When new costumes, like those of this year’s Flowers, are being made, the dancers require at least two fittings. And before any new costume can be made, 19 measurements, including everything from standard waist and hip measurements to the circumference of the dancers’ calves and ankles, must be recorded on a paper grid.
“When they measure us, they measure everything,” dancer Gwyneth Muller said as she had her second fitting for her Flower costume.

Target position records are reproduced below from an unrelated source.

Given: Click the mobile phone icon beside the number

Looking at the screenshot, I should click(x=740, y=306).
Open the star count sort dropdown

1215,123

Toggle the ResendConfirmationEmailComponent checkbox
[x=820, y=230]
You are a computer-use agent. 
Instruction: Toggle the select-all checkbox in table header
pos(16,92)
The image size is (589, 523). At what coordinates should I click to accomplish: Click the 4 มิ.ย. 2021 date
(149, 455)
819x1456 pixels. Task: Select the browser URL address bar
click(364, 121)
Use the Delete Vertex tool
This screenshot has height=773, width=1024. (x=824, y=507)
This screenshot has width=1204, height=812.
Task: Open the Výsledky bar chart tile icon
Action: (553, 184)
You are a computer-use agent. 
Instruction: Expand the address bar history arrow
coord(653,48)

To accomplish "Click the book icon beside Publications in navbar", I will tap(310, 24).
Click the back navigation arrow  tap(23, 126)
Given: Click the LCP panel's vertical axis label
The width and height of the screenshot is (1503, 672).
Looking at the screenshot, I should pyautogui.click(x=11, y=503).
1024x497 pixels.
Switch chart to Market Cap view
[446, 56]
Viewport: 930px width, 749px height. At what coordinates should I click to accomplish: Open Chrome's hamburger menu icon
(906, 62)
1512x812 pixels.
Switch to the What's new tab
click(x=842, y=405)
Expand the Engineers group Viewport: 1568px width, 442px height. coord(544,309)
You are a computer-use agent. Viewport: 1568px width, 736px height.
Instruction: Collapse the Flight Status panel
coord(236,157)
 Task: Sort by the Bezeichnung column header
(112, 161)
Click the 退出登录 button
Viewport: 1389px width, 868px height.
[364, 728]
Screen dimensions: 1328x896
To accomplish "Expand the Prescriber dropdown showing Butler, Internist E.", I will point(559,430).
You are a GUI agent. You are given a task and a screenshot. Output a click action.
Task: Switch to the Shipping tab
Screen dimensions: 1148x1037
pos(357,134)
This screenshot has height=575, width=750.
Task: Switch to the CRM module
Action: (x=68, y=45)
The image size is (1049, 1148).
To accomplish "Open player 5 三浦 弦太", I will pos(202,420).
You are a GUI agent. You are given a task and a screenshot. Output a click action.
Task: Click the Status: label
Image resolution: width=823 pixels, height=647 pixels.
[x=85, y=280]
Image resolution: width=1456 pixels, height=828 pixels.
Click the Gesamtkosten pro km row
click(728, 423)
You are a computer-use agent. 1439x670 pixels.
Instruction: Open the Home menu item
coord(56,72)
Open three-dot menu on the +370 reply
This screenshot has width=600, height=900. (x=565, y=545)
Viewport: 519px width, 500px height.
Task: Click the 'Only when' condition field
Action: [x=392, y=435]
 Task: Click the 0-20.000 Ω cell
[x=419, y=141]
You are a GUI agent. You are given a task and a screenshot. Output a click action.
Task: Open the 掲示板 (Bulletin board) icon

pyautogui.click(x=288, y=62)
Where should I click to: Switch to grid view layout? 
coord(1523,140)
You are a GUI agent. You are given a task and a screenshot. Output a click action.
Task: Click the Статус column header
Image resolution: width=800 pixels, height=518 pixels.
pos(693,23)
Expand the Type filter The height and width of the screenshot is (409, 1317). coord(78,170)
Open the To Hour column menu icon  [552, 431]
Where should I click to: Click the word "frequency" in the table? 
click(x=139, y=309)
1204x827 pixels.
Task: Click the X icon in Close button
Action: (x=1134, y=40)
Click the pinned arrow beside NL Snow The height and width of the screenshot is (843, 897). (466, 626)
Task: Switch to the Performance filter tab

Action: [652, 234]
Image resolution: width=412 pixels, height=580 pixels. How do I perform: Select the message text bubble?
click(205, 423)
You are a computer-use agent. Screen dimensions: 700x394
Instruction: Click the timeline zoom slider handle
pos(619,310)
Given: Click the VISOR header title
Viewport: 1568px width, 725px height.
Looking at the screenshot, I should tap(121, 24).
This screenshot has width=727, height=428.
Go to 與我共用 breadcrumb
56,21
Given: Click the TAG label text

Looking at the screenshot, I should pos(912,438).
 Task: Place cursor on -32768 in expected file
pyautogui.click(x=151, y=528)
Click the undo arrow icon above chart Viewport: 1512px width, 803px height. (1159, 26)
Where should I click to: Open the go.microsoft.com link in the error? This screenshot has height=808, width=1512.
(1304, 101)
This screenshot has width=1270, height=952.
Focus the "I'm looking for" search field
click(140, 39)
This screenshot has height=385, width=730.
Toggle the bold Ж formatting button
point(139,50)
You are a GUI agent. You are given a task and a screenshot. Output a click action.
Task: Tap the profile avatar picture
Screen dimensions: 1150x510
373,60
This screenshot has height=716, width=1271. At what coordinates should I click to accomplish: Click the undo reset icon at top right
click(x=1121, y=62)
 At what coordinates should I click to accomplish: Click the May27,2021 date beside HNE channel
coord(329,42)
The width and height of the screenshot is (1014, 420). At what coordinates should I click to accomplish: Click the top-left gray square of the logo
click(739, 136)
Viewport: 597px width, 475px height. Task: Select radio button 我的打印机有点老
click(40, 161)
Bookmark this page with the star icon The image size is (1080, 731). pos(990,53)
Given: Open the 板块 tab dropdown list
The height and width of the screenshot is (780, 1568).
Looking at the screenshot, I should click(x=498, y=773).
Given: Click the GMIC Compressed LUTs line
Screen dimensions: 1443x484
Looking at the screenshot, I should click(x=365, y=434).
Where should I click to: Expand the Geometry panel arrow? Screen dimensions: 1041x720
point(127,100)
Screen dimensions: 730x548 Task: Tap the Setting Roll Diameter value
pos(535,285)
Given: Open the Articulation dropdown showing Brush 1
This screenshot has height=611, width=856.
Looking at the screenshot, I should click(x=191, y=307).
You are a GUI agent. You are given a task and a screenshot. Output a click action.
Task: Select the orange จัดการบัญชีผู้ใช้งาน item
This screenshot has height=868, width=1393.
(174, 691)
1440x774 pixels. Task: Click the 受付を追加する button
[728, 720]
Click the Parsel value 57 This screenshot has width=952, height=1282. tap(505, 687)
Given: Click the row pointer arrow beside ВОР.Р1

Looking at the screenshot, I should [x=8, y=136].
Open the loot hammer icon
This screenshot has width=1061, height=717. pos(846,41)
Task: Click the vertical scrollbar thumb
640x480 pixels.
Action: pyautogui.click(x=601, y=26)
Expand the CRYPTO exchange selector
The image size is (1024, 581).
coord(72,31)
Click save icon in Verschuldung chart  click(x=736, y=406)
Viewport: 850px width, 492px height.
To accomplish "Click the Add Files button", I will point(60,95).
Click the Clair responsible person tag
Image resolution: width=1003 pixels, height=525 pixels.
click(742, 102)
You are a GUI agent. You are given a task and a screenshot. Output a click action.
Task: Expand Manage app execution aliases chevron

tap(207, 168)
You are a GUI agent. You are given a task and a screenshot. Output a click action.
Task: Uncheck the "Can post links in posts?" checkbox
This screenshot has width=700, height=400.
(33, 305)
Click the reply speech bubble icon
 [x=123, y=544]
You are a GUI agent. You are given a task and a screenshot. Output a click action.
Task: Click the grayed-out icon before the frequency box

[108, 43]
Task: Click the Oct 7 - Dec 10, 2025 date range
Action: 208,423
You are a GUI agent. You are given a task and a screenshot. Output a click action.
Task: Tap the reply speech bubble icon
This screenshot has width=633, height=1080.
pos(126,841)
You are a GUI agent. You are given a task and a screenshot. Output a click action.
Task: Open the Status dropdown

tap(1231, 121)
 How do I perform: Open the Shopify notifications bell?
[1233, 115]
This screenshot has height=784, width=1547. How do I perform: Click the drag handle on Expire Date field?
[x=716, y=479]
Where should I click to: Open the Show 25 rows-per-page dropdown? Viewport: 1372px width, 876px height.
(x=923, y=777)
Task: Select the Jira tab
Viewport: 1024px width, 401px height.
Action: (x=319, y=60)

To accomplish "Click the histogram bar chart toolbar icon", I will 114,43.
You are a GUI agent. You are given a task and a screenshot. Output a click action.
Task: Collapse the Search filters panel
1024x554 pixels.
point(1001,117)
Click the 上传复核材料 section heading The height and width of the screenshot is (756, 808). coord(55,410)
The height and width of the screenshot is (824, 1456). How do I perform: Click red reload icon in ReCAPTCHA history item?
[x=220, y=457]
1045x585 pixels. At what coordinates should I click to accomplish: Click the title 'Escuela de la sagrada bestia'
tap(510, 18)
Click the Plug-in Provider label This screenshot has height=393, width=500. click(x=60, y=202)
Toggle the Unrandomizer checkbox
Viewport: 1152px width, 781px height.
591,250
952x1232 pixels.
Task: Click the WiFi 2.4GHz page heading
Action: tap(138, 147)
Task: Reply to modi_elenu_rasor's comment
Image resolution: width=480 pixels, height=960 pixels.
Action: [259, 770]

Once the frothy hot pink and white tulle skirts, accented with green flowers, are sewn to pink satin bodices, fittings on the dancers bodies require numerous tiny adjustments — a quarter of an inch raised here, an eighth of an inch tighter there.
“Is that high enough for you?” Ms. Panasevich asked dancer Dara Johnson as she pulled the satin up around her chest. “I’ll take as much as you can give me,” Ms. Johnson replied with a sly grin. Ms. Panasevich rolled her eyes.
To ensure all of the new costumes are rebuilt to match the specifications of the originals designed by Karinska, the famed costume designer who worked with NYCB co-founder George Balanchine, Mr. Happel and the other designers consult manila files filled with swatches of material, notes on fabrics and measurements, and black-andwhite photos of old costumes. Some folders hold unexpected treasures, like a photo of Jean-Pierre Frohlich, now a company ballet master, as the lead Candy Cane from a 1992 production. The “Mother Ginger” folder, for the Act II character with the immense skirt concealing a dozen children underneath it, indicates the character is actually considered half-set, half-costume.
The designers and seamstresses then go to work, relying on the contents of a wall of gray metal cabinets labeled with tags like “crepe + cotton,” “silk chiffon,” and “horsehair,” and shelves above filled with a rainbow of bolts of fabric — blood red to inky black. They also have at their disposal a dye shop in the back of their workroom.
To make one complete costume, “It can take a couple of weeks,” Mr. Happel said.”With the shopping, the dying, the cuttings, the fittings.”
As a budgetary matter, the costume shop can consume between $25,000 and $100,000, if a production requires new costumes. “There are not a lot of ballet companies who can say they have their own costume shop,”Mr. Happel said. “It’s an expensive luxury.”
Of all the garments in “The Nutcracker” there is one that demands special care. The tiny gray satin, furtrimmed party dress worn by the ballet’s heroine, Marie.
“It feels puffy,” said Margot Pitts, 8, as she tried on the dress for the first time recently. “It seems like when you spin in rehearsals, it doesn’t go out a lot but in this dress it does!” Ms. Pitts said delightedly while turning like a top in front of a mirror.
Mr. Happel and Ms. Panasevich were less pleased: On the bottom of her skirt, they spotted a stain. Within moments, the two had decided to rip apart the two versions of Marie’s costume and sew them back together to make one new unsullied dress. “Here’s an example of what happens,” Mr. Happel said dejectedly. Ms. Panasevich, her forehead furrowed, marched away to begin the work.
Though it would be nearly impossible to see the stain onstage, nothing gets by these watchful eyes.